Medal awarded to British soldier killed during Easter Rising sold for £1,300

Updated

A medal awarded to a British soldier killed during the Easter Rising after he was mistaken for a Sinn Fein spy has sold at auction for £1,300.

Lieutenant Basil Worswick died on April 29 1916 at the Guinness Brewery in Dublin after he was confronted by a guard.

He served for the King Edward’s Horse, a cavalry regiment of the British Army.

Auction house representative Christopher Mellor-Hill said: “The medal attracted a lot of interest and was bought by a collector who had owned Lieutenant Worswick’s other two World War One medals for over 30 years and has been looking for his 1914-15 Star all this time, so we are very pleased to have been able to reunite them at long last.”

Easter Rising medal
(Dix Noonan Webb/PA)

Lt Worswick went with the 2nd Battalion to Ireland to help quell the rebellion in Dublin.

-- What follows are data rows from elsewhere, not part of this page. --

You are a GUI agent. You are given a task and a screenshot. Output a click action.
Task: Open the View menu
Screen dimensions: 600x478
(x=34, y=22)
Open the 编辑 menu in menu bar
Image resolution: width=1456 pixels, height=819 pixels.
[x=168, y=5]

On the night of April 28-29, a detachment of Dublin Fusiliers was stationed at the malt house of the brewery.

When the night clerk of the brewery, accompanied by Lieutenant Lucas of the King Edward’s Horse, was making his nightly round of the brewery buildings, he was challenged by the “very nervous and jumpy” guard from the Royal Dubliners, auction house Dix Noonan Webb said.

Mistaken for Sinn Fein independence supporters trying to infiltrate the brewery, the guard shot the night clerk and Lt Lucas dead.

Lt Worswick, in the next picket along, heard the commotion and went to the malt house.

The auction house said: “Challenged and searched by a sergeant of the Dublin Fusiliers, he rushed at him, knocked the man down.

“The guard, seeing this, and believing Worswick also to be a Sinn Fein spy, killed him instantly.”